Evidence for the bruises lies in the latest poll numbers.  Overall, Joe Biden leads Donald Trump 50 to 43 percent, a margin that has continued to increase since January.  It is also considerably wider than the few points lead Hillary Clinton had over Trump four years ago.  It gets worse for Trump. 

In the industrial states of Michigan and Pennsylvania, which Trump in 2016 won by razor thin margins, he is losing by over 4 percent.  Also key to his victory was Wisconsin where, despite his success in getting dairy products into Canada, he is behind by a substantial 7 percent.  Key states Ohio and Florida are also going for the Democrats.

Trump was not doing so badly until the coronavirus struck and during the course of his news conferences he displayed an uncaring persona larded with incompetence.  Dr.
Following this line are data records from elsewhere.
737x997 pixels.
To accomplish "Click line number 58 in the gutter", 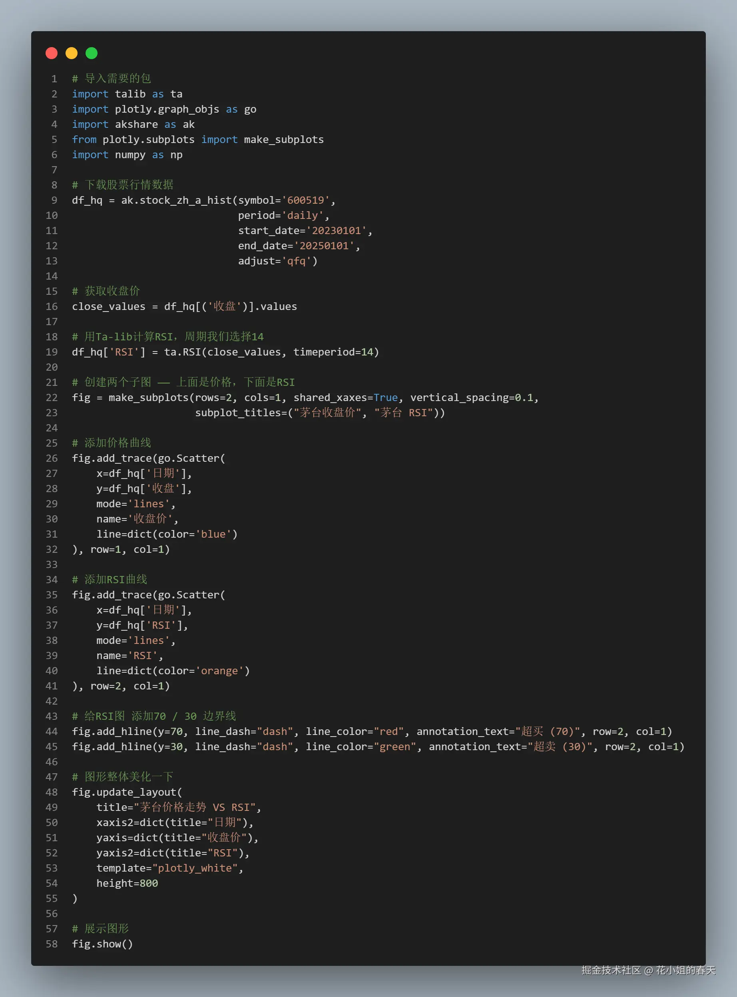I will coord(52,943).
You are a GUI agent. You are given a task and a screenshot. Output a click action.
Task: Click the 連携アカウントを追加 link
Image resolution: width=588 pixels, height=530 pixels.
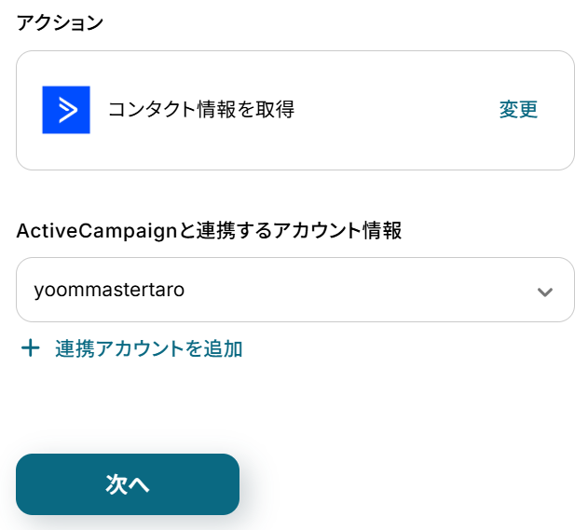[149, 348]
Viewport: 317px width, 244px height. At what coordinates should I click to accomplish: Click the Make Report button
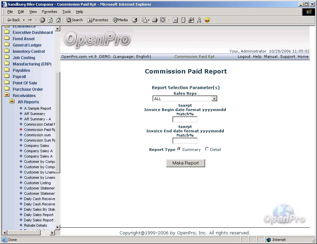click(x=185, y=163)
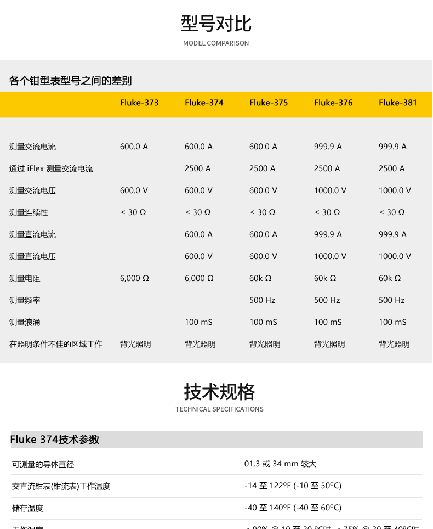The height and width of the screenshot is (529, 433).
Task: Select the Fluke-374 column header
Action: point(204,103)
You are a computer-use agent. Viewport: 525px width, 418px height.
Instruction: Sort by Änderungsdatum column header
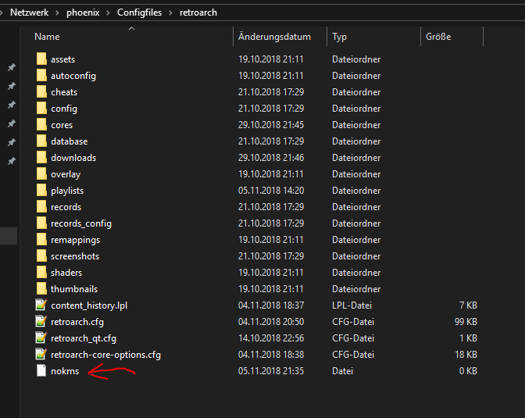[274, 37]
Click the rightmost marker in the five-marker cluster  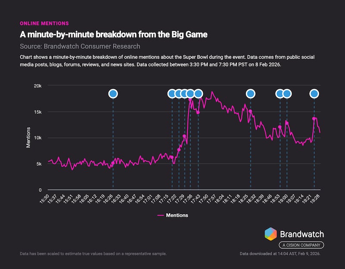[x=198, y=94]
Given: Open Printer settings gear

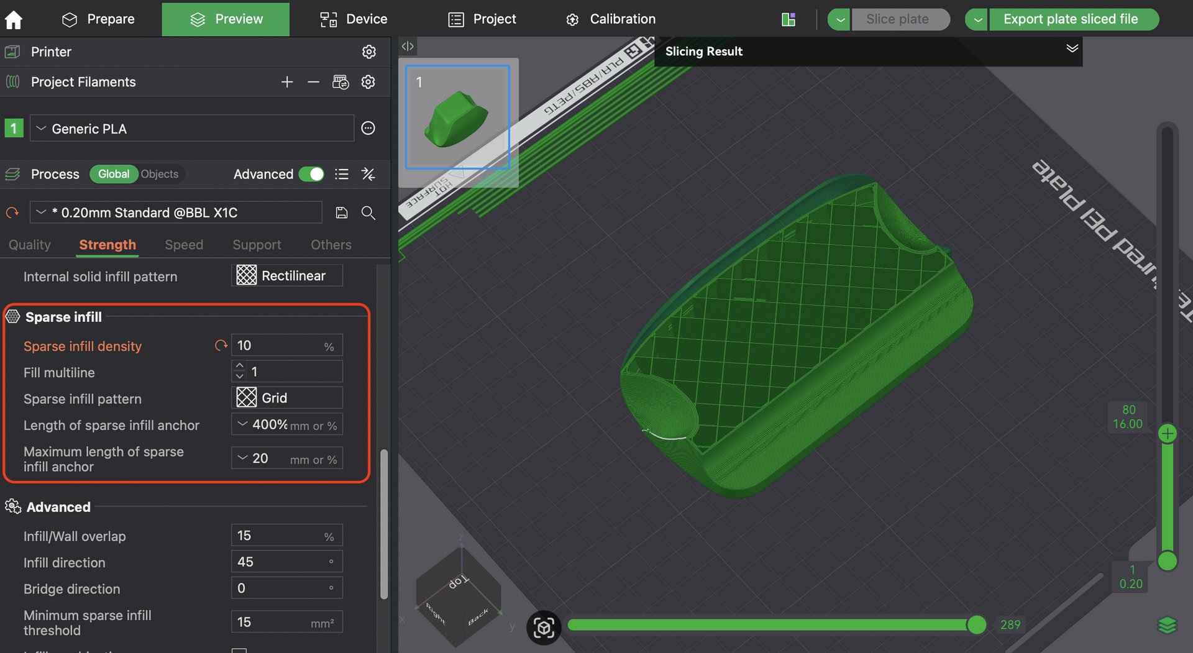Looking at the screenshot, I should click(x=368, y=52).
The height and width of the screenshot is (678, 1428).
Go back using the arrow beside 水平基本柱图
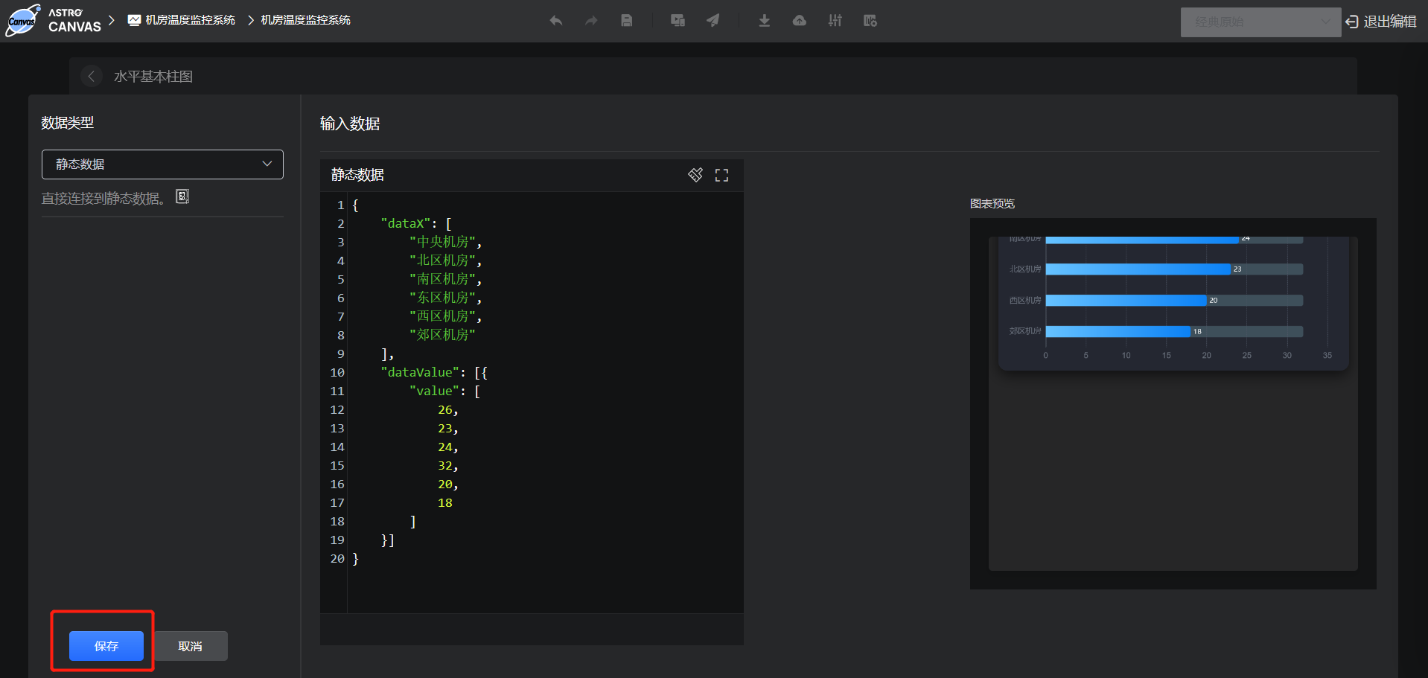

Anthony Fauci, the man he fired for correcting Trumpian exaggerations became a hero and Trump the bully.

If that bullying nature won him small rewards with allies, he hit an impasse with China and Iran … while bringing the two closer to each other.  Then there is the border wall, a sore point for our southern neighbor Mexico.  President Lopez Obrador made sure the subject never came up at the July meeting with Trump,   Thus Mexico is not paying for it so far and will not be in the foreseeable future.

The United Arab Emirates, a conglomeration of what used to be the Trucial States under British hegemony. have agreed to formalize its already fairly close relations with Israel.  In return, Israel has postponed plans to annex the West Bank.  Whether or not it is in Israel’s long term interest to do so is a debatable question because it provides much more powerful ammunition to its critics who already accuse it of becoming an apartheid regime.  However, it had become Prime Minister Netanyahu’s sop to the right wing who will have to wait.  Of course, the reality is that Israel is already the de facto ruler.

If Mr. Trump was crowing about the agreement signed on September 15, although it is akin to someone signing an agreement with Puerto Rico while the United States remains aloof.  As a postscript, the little island of Bahrain also signed a peace deal with Israel.  Bahrain has had its own problems in that a Sunni sheikh rules a Shia populace.  When the Shia had had enough, Saudi and UAE troops were used to end the rebellion.  Bahrain is thus indebted to the UAE.

How many among voters will know the real value of these historic (according to Trump) deals particularly when he starts twittering his accomplishments as the election nears?

There things stand.  As they say, there is nothing worse than peaking too early.  Bettors are still favoring Trump with their money.  The longer anyone has been in politics the more there is to mine, and for an opponent to use to his/her advantage.  Time it seems is on Trump’s side.